Altman comes from Kansas, the son of a rich insurance salesman, schooled by liberal Catholics, who organised trips to local cinemas. At 20, he joined the Army Air Force, flew as co-pilot on bombing missions to Japan, and did his training just outside LA. He took up acting, married the first of three wives, LaVonne, and appeared as an extra in Sam Goldwyn's The Secret Life of Walter Mitty.

He switched to scriptwriting, then, for 20 years, until M*A*S*H made his name, he toiled in the least appealing corners of the cinematic vineyard. He learned filmcraft back in Kansas City with the Calvin Company – makers of industrial movies and government documentaries – but was fired several times for his experiments with overlapping soundtracks (it drove the clients nuts).
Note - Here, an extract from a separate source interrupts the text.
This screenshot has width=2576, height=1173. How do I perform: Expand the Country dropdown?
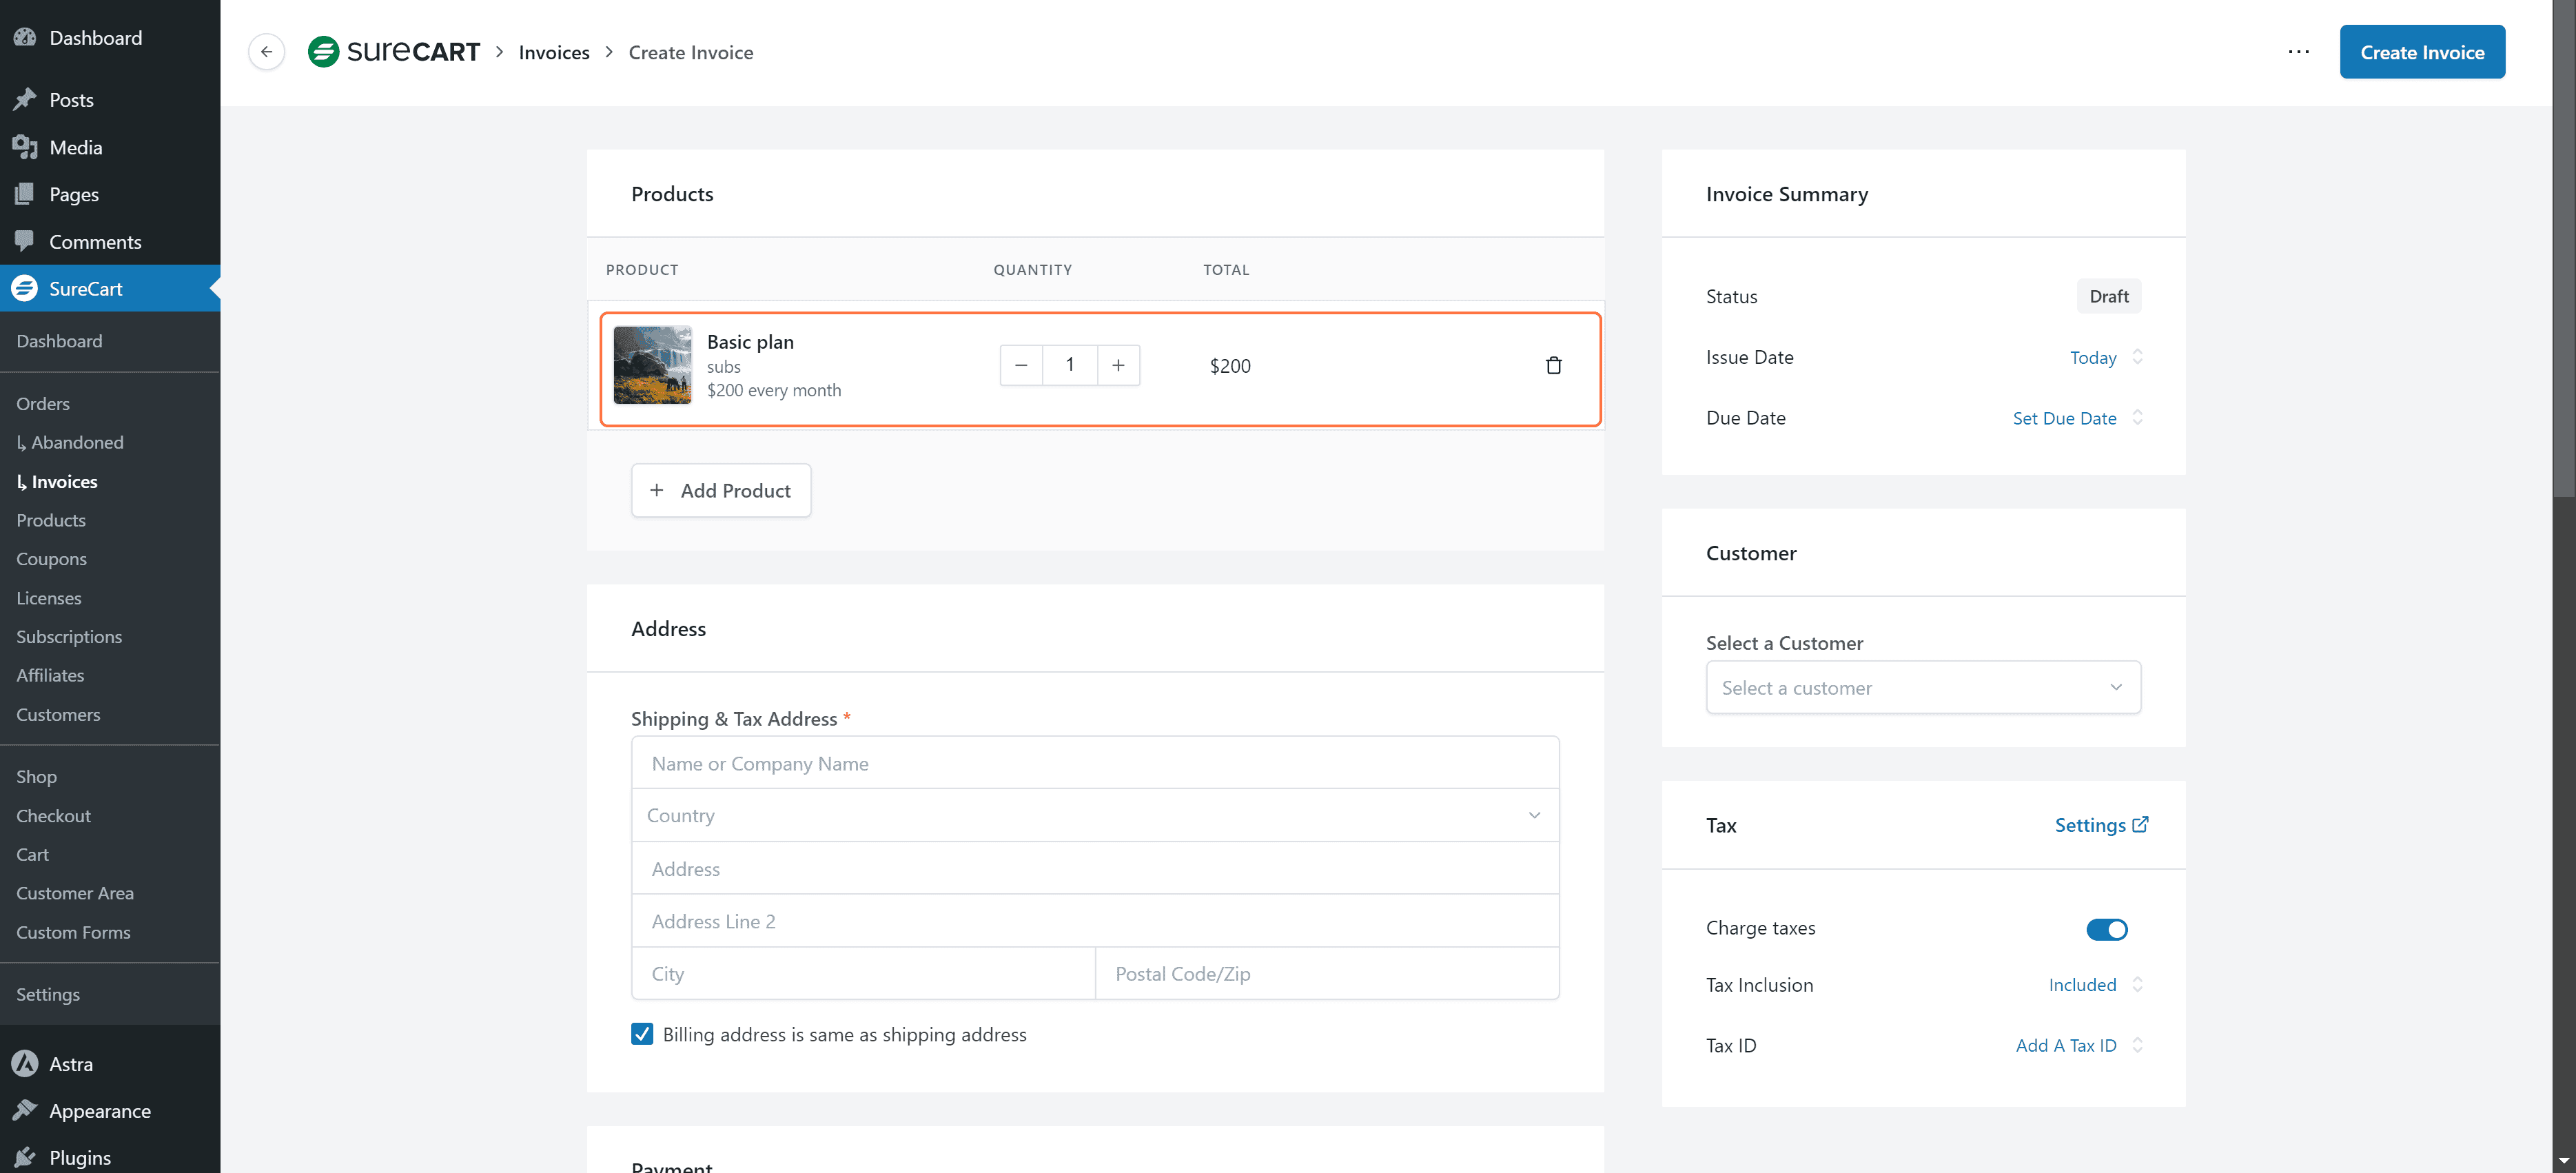[x=1094, y=815]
Then he was hired in 1955 to make a low-budget film about juvenile crime; it became The Delinquents, and was admired by Hitchcock, who called Altman in to work on the Alfred Hitchcock Presents TV show. "We only had one meeting," he recalls. "He was OK. I wasn't a big Hitchcock fan, though I think Rear Window is his best – I like that business of taking away one of the senses, of being confined to a wheelchair. But mostly his films are too, ah, linear for me."

He parted company with AHP after a dispute with the Teamsters Union, but stayed in TV, doing stints on Bonanza, The Whirlybirds, and Maverick starring a young Roger Moore. As he went through the Sixties, picking up any bits of work that were available – car chases, aerial sequence, police dramas – one can see how his busy, eclectic imagination was fed by popular genres, just as his satirical impulse was fed by the frustration of not being able to make the movies he wanted.

M*A*S*H changed all that. It came out almost alongside Mike Nichols' film of Catch-22. Nichols' film had a huge budget and Orson Welles; M*A*S*H was made for $3.5m by a TV director with no stars. It was Altman's only smash, made $40m worldwide, won Best Screenplay Oscar and the Palme d'Or, and made his name. "I had a big sign put up in my office," says Altman. "It said, 'We Caught 22'."

"I've been very lucky," he says, reviewing his career. "There's never been a film-maker who's had a better shake than I've had. Whether the films came my way, or I went and got them, doesn't make much difference. I've never, in 35 years, not had a film to do. They were always films of my choosing, and I've always controlled the destinies of each one."

Even when the studio tried a re-edit themselves, as they did with The Gingerbread Man? "They tried to take it away from me," he growls. "They tested the film, and it didn't test well. But I couldn't make the movie that would test well. I deplore that process. You'd never reshoot a movie because of what a focus group says. If the film fails, it fails. But if it starts getting mutated, it's certainly gonna fail because you're making it something that it's not."

Does he ever see a time when Hollywood can make a blockbuster about the events of 11 September? There were lots of voices raised at the time saying it should never happen... "Well, I hope my voice was the strongest," he says. "All of us in the business, we all made training films for that event. Everything you saw had already happened in the movies. We have a responsibility when we make films – we are fostering and supporting a certain mentality..."

With the possible exception of the four threatening crop-duster planes that prowl across the LA night in the credit sequence to Short Cuts, he has never had any truck with agents of violence or destruction. Why? "Because it's never interested me – and I don't know how to do those special effects. It isn't real. I'm interested in real human behaviour." Always as a satirist? He muses. His great handsome face is like Mount Rushmore. "It's the window I look out of. It's what interests me. Taking what everybody thinks is normal and saying, 'Yeah, but it's not really that, it's this'."